Records in a dataset =
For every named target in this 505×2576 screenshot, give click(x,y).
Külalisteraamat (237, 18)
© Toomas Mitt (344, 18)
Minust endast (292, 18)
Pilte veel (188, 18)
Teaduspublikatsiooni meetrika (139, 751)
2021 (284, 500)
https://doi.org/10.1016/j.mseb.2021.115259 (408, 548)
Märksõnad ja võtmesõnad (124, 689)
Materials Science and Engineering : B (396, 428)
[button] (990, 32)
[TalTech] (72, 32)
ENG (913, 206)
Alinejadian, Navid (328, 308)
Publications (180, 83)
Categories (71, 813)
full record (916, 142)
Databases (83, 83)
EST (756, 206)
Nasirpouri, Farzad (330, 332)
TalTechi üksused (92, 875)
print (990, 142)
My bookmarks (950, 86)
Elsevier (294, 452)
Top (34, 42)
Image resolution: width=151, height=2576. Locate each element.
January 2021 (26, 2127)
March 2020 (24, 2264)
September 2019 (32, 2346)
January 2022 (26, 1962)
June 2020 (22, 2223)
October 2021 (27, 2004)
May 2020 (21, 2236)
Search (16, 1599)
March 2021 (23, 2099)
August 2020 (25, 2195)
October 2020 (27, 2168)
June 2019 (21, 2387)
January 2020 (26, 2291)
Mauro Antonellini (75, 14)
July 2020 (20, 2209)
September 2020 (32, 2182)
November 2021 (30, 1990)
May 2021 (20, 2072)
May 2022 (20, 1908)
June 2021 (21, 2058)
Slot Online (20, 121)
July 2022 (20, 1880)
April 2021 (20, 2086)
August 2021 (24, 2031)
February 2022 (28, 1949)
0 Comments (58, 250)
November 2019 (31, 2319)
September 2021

WORK INSTRUCTIONS = List every line above that contains the word "September", copying each one in full.

EXERCISE OUTPUT =
September 2019 (32, 2346)
September 2020 (32, 2182)
September 2021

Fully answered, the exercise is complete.